My fellow laughed. “What about sled dogs?” he said
“Oh, yeah,” I answered. I had just read a book about sled dogs, and told my fellow about how they need booties to run fast in the snow. Stopping to chew the snow off their paws won't help them win the Iditarod. “Sled dogs are really tough.”
“Just like you, right?” I added, talking to the farm dog, who was lolling on the rug in front of the wood stove. He yawned and stretched and moved to the couch.
Unfortunately, the fabric pile refused to produce anything suitable for dog booties, since the fabric was supposed to be quick-drying. “Fleece, or merino wool, the pattern said,” I told my fellow.
“Here's some merino wool. Look, it's black!” He held up a pair of long johns, merino wool, black, and almost completely shredded from hard use.
“That would be perfect,” I said, “If there was anything left to it.”
“Why are we keeping it then?”
“It's beautiful wool,” I said. “Organic.

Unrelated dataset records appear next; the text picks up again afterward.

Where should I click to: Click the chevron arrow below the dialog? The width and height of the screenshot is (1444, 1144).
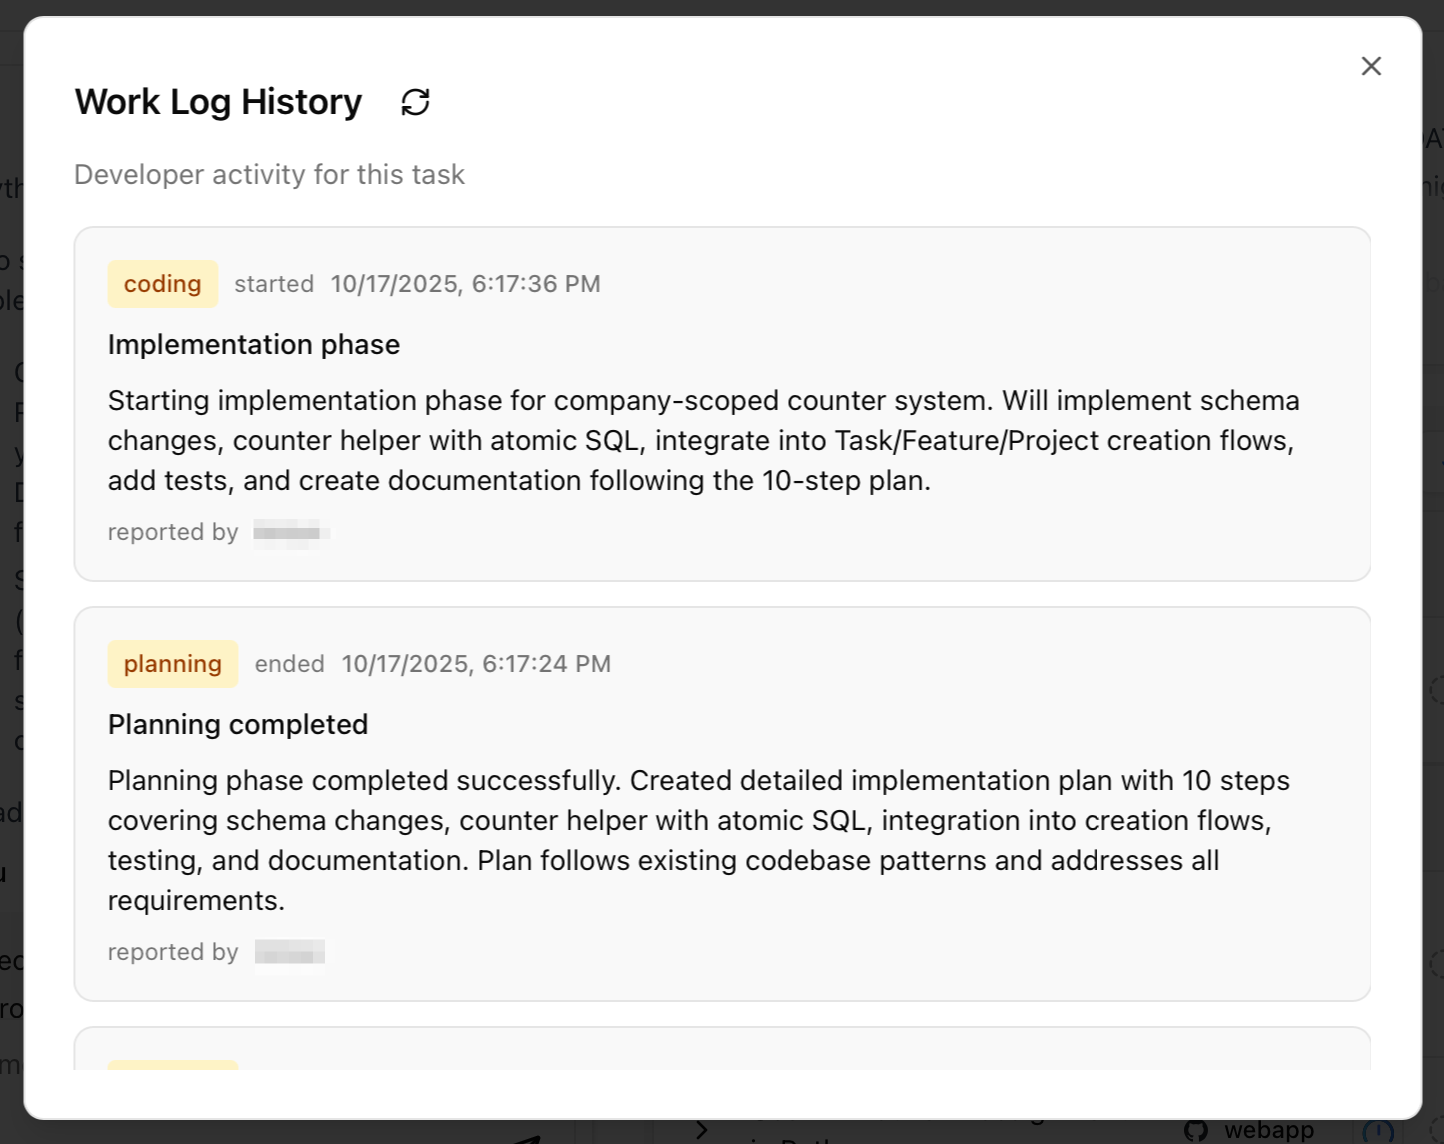coord(702,1130)
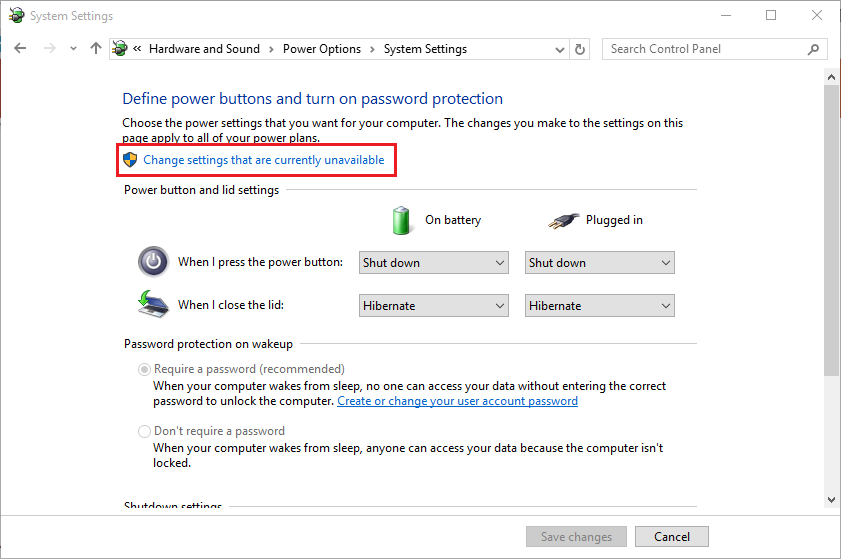Click the power button icon
This screenshot has width=841, height=559.
[x=153, y=262]
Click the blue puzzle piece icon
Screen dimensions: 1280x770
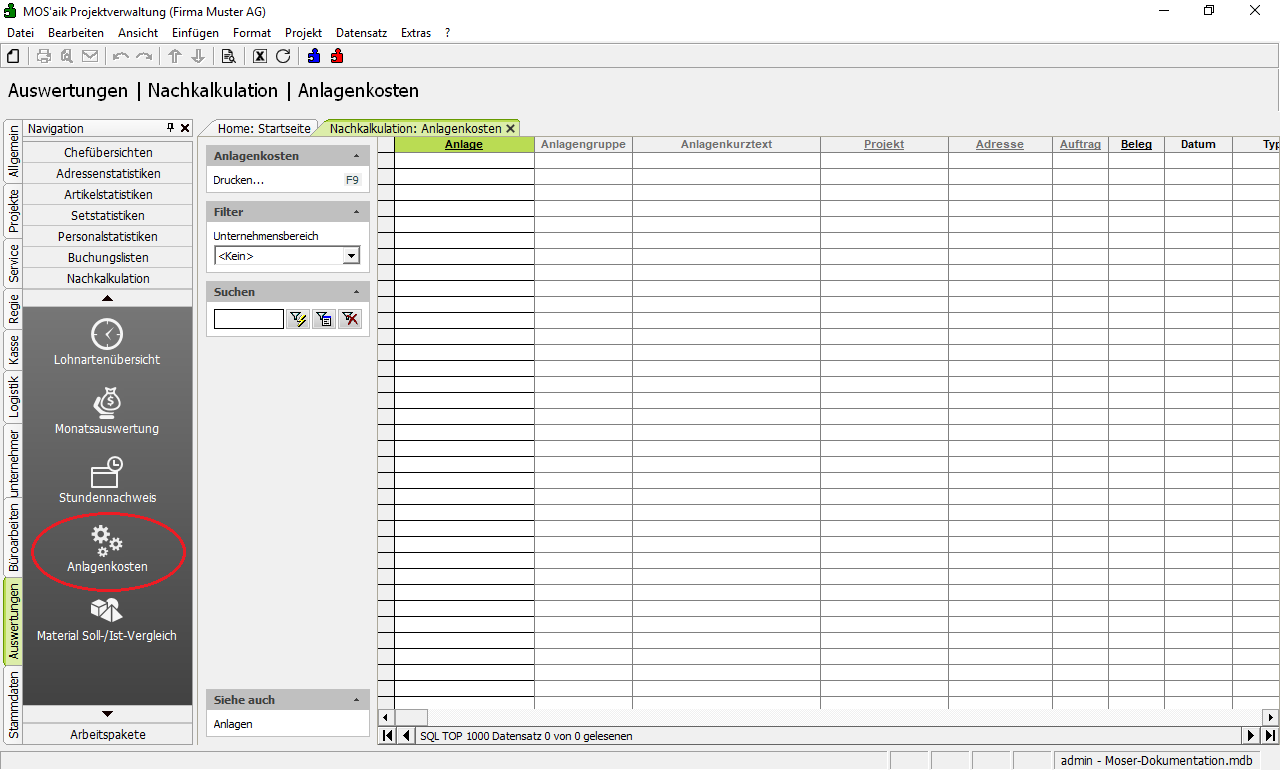pos(314,56)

I don't want to just throw it away.”
“Maybe we can use it for insulation in the end wall of the greenhouse?”
“Yeah, we're saving it for insulation in the greenhouse,” I agreed happily. “Plus now that we have this fabric all over the place, we can do some mending.”
Over the course of a few days, we patched seven pairs of work pants, three sheets, one mattress protector, two cloth bags, and three shirts.
I felt very productive and also a little squrirrelly, as was the farm pooch, who is young enough that lying on the rug and couch for too long translates into a lot of energy, which will either be dispelled by nosing around and chewing on things he shouldn't or by taking a walk.
“Let's take a walk,” I said, as the dog did some shredding of his own in the big pile of cloth.
We suited up, including the dog's neon vest, so hunters don't mistake him for anything but a dog, and so we can see him more easily when he does his young dog job of running fast and far.
“But where are his booties?” I said, as the pooch blasted around in the snow, and then abruptly dropped onto the ground to chew on his paws.
“Yes, where are your booties?” my sympathetic fellow asked, kneeling in the snow to help the dog get the tiny snowballs out of his feet. The pooch bounced up and blasted off again.
“I guess he's not having that much trouble,” I said. “Maybe we shouldn't even bother with booties.”
“Yeah,” agreed my fellow. “Plus it keeps him nice and busy. He loves a good chewing job.”